#### [BRIEF]
Set down each of the rows below word for word, leaving out the pictures.
::::
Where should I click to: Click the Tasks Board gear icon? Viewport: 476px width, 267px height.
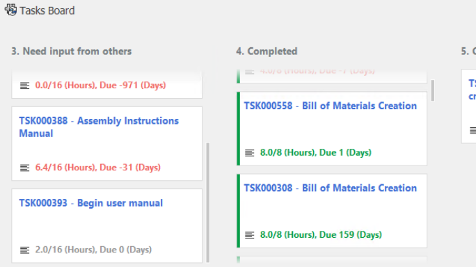click(10, 10)
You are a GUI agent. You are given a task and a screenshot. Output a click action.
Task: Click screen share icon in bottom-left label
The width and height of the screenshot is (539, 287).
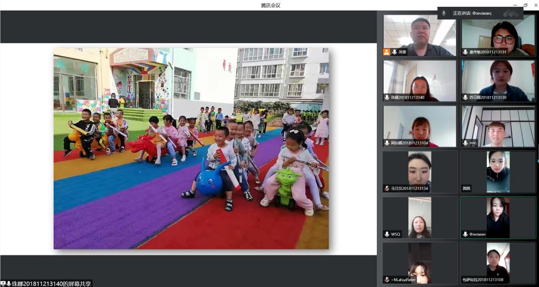(3, 283)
::::
#### [SOLUTION TO THE PROBLEM]
Where should I click to: Click the Tasks Board gear icon? Viewport: 476px width, 267px height.
click(10, 10)
You are a GUI agent. You are given a task and a screenshot. Output a click action.
Task: Click screen share icon in bottom-left label
The width and height of the screenshot is (539, 287).
(3, 283)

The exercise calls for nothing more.